Macron hat in den vergangenen Tagen zwei Mal mit Putin telefoniert. Für Donnerstag war ein drittes Gespräch geplant. Auch eine Reise Macrons nach Moskau ist in Planung. Aber auch der italienische Regierungschef Mario Draghi und der britische Premierminister Boris Johnson haben am Dienstag und Mittwoch schon mit dem Kremlchef gesprochen. Scholz lässt in dem ZDF-Interview unbeantwortet, wann er zuletzt mit Putin telefoniert hat. «Natürlich habe ich auch mit dem russischen Präsidenten gesprochen», sagt er lediglich.

Nach den offiziellen Mitteilungen der Bundesregierung fand seit dem Amtsantritt des Kanzlers ein Telefonat mit Putin statt, am 21. Dezember. Auf eine Anfrage der Deutschen Presse-Agentur, ob es darüber hinaus Gespräche gegeben habe, antwortete ein Regierungssprecher: «Über die öffentlich kommunizierten Termine hinaus haben wir gegenwärtig nichts mitzuteilen.»

Miese Umfrage-Werte für Scholz' Ukraine-Engagement

In der SPD wird der Vorwurf, Scholz trete in der Krise nicht ausreichend in Erscheinung, mit dem generellen Politikstil der Kanzlers erklärt: Ihm gehe es nicht darum, Schlagzeilen zu produzieren, sondern er wolle seine Arbeit machen, heißt es.
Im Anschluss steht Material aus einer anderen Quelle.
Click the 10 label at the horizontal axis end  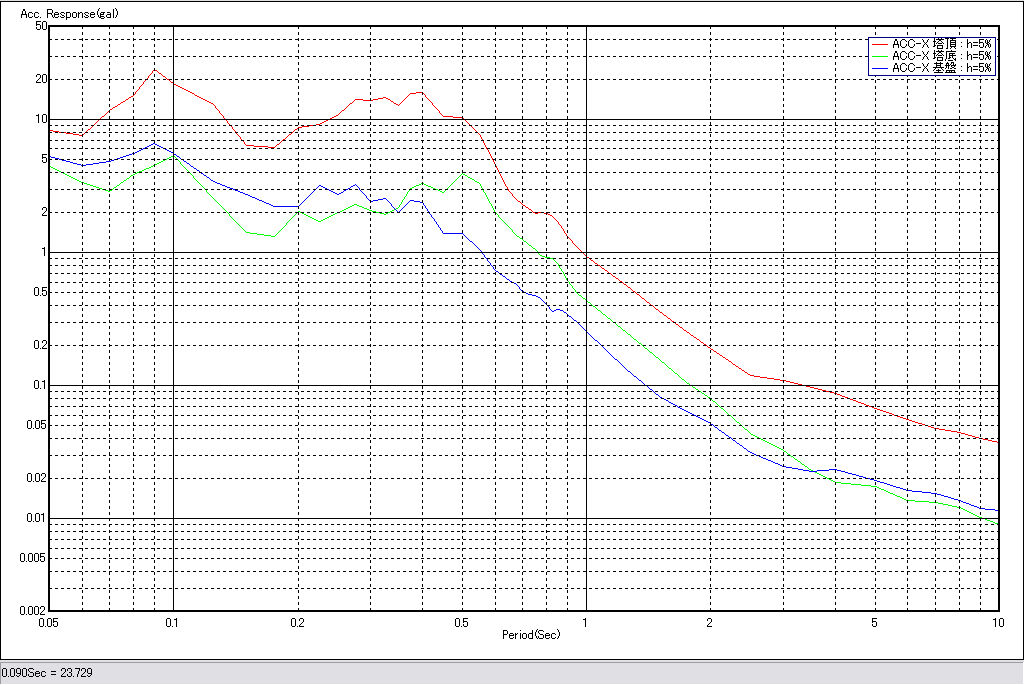click(x=997, y=622)
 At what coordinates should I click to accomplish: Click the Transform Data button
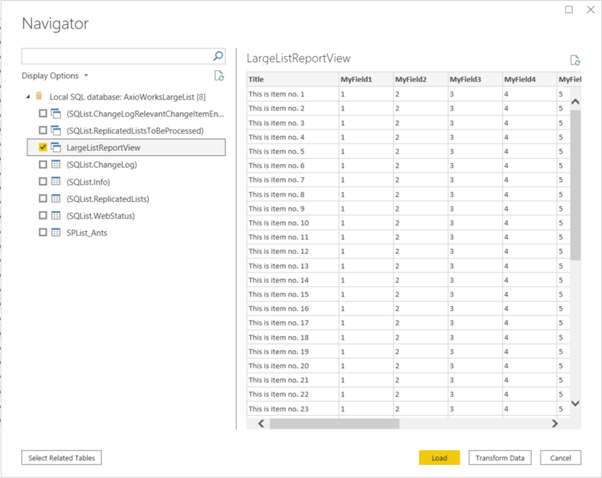[500, 457]
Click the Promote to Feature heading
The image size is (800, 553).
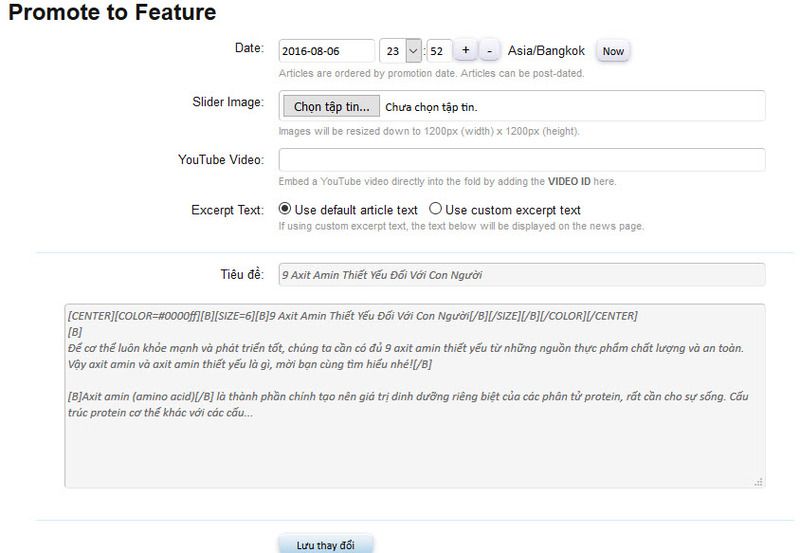[x=112, y=14]
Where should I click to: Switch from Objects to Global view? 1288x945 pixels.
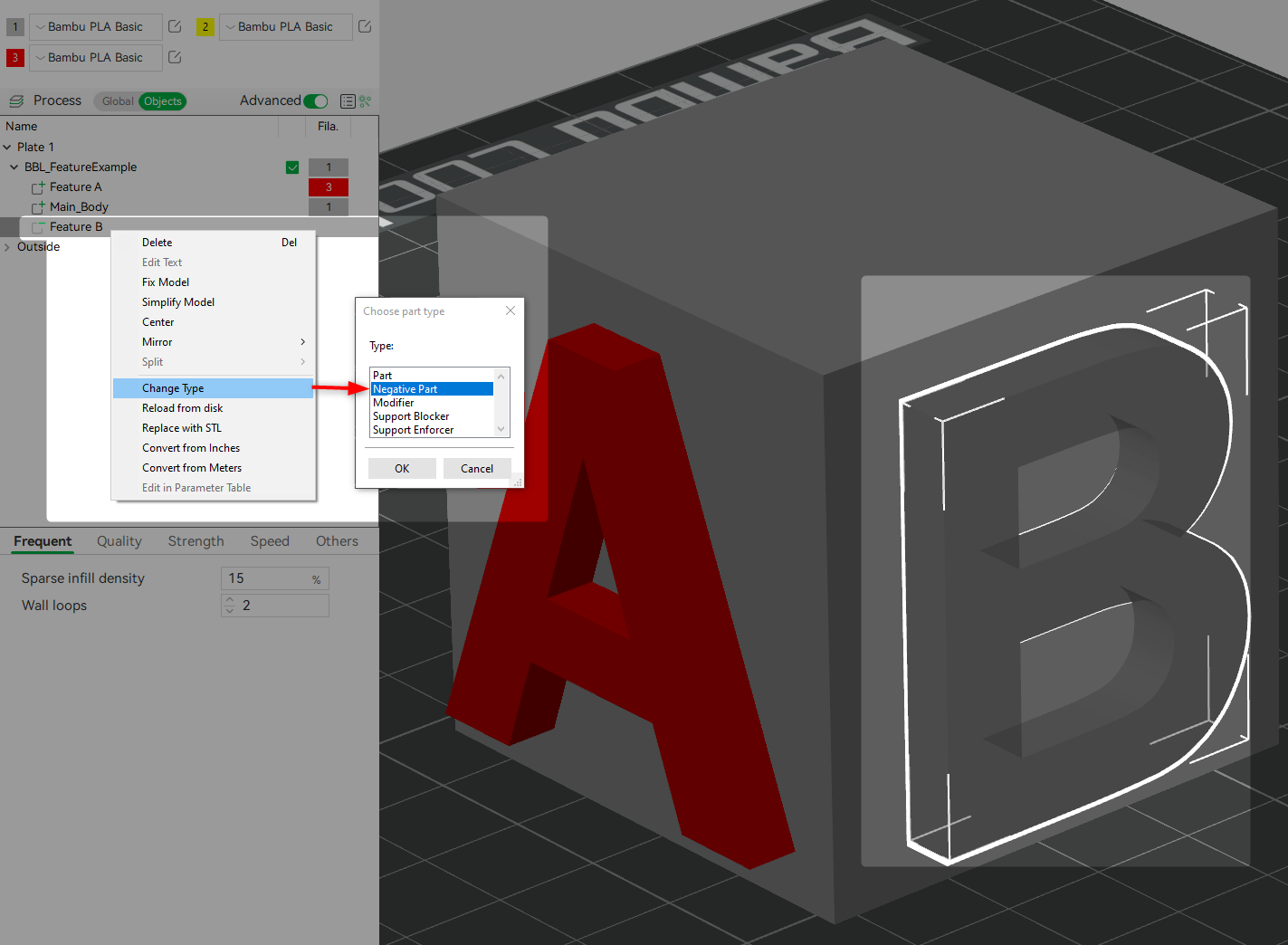coord(117,100)
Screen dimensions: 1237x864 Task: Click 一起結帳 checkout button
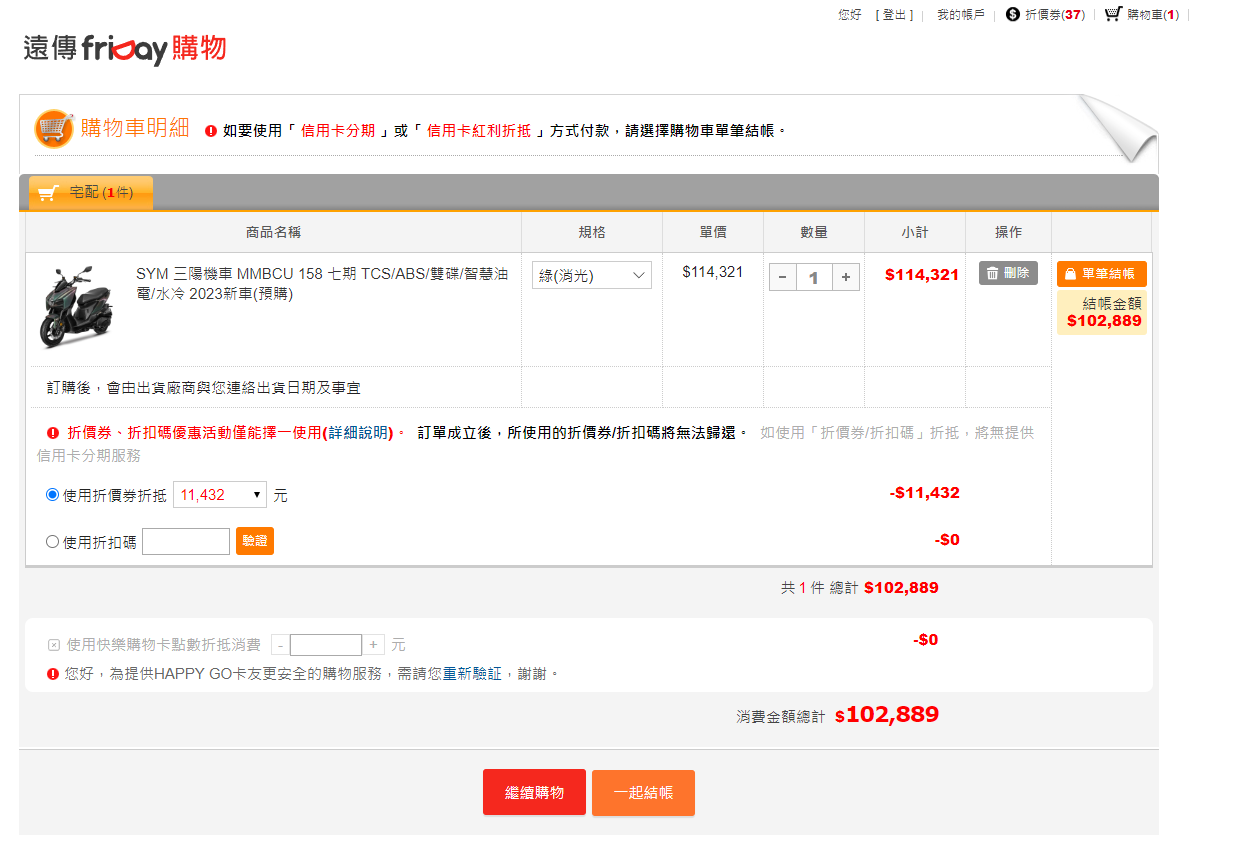pyautogui.click(x=643, y=792)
In der Bevölkerung kommt das aber offensichtlich nicht an. In einer Forsa-Umfrage im Auftrag des Redaktionsnetzwerks Deutschland antworten 69 Prozent der Befragten mit «Nein» auf die Frage, ob Scholz sich in ausreichendem Maße engagiere. Lediglich 16 Prozent sagen «Ja».